I shifted gears and let him push me toward it. Every step looked like failure. It wasn’t.
“Your resistance is illogical,” he said, pressing in. “You cannot win.”
“Depends on how you score it.” I backed into position. “Sometimes not losing is the win.”
Cold metal touched my spine. Nowhere else to go. Good.
He came in to finish it. I waited. At the last second, I dropped and rolled, swinging the iron not at him but at a rusted support.
The shock screamed up my arms. For a breath, nothing happened. Then the structure groaned and came apart, tons of steel folding inward.
I threw myself clear as the press collapsed, burying Blackout from the waist down. The crash rolled across the yard.
When the dust and snow settled, he was pinned. Awake. Still a threat. But stuck.
I pushed to my feet. Everything hurt. My ribs were steady fire. But I was upright. And Selina was out. For now.
I approached, bar ready. His face didn’t change. His eyes still worked.

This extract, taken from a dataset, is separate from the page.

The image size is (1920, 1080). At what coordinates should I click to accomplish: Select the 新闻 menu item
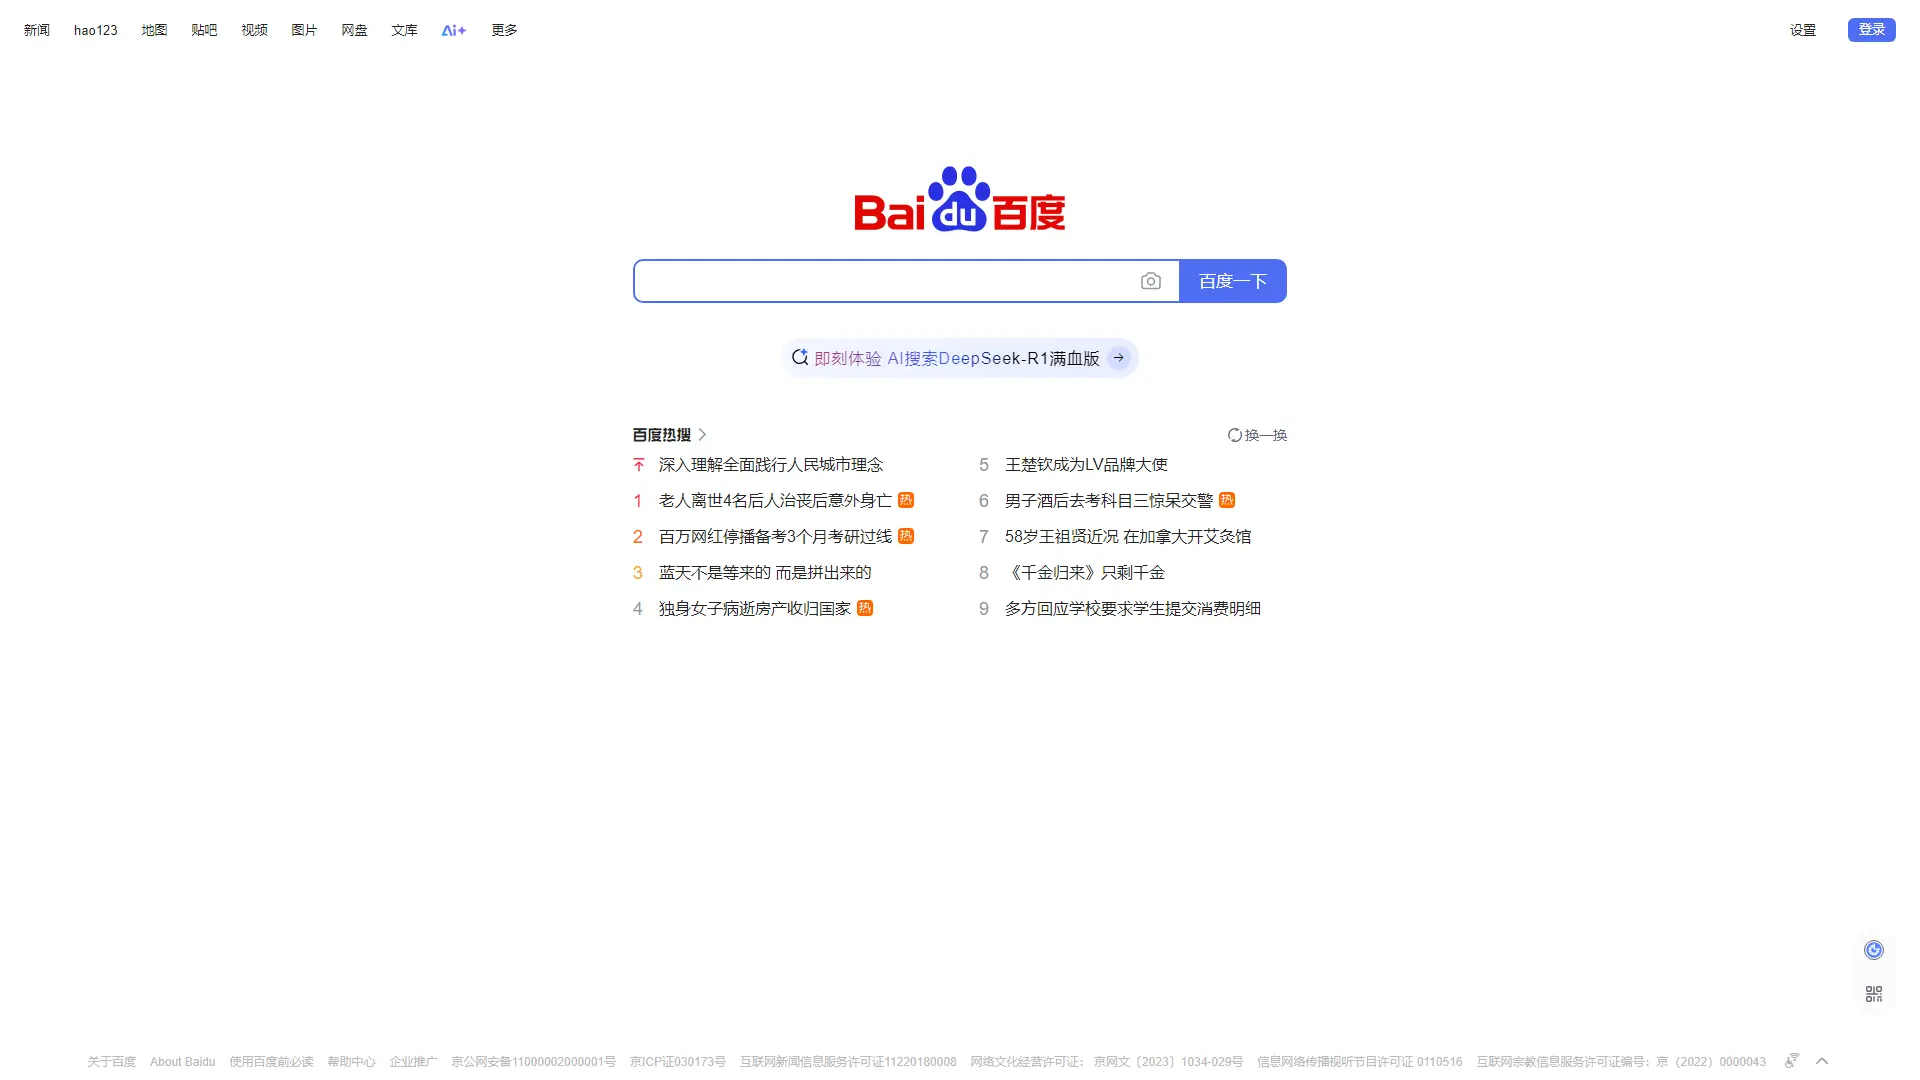click(x=36, y=30)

“You won’t kill me,” he said. Not a question.
“No.” I leaned in. “You’re like me. Used. And I need you breathing to find Dresner.”
“I am nothing like you.” Flat. “You are broken. I am whole.”
“We’re both broken. Just not the same way.”
I turned and limped for the fence. Selina waited on the far side, worry written across her face. She hadn’t gone far. Of course, she hadn’t.
“He’ll free himself,” she said as I reached her. “We need to go.”
“Yeah.” I glanced back. He was already testing metal, looking for any give. “We bought time.”
I climbed. Every move lit the ribs again. At the top, the barbed wire tore my sleeve and skin. Fresh blood. New sting. I dropped to the pavement beside her.
“You’re a mess,” she said, gentler now as she helped me up.
“Been worse.”
Her hands were cool on my face as she checked the cut above my eye. The care didn’t fit the last ten minutes. It still landed.
“That needs stitches,” she said.
“Later.” I caught her hand and held it to my cheek a beat longer than I should. “We move.”
A taxi rolled toward us, light on under the snow. I stepped out and waved it down. The driver took one look and hesitated. Cash fixed it.
“Hlavní nádraží,” I told him. Main station. From there, south. Croatia. To answers.
As we pulled away, I looked back at the dead yard. No movement yet. He’d get out. He was built for that.
Selina leaned into me, warm against the cold in my bones. I put an arm around her and drew her close.
“We’re still alive.” Quiet, her head on my shoulder.
“Yeah.” I pressed my mouth to her hair, found her under smoke and fear. “I plan to keep it that way.”
The taxi slid through snowy streets and into the night. Behind us, a hunter worked himself free. Ahead: risk, questions, and maybe a way through.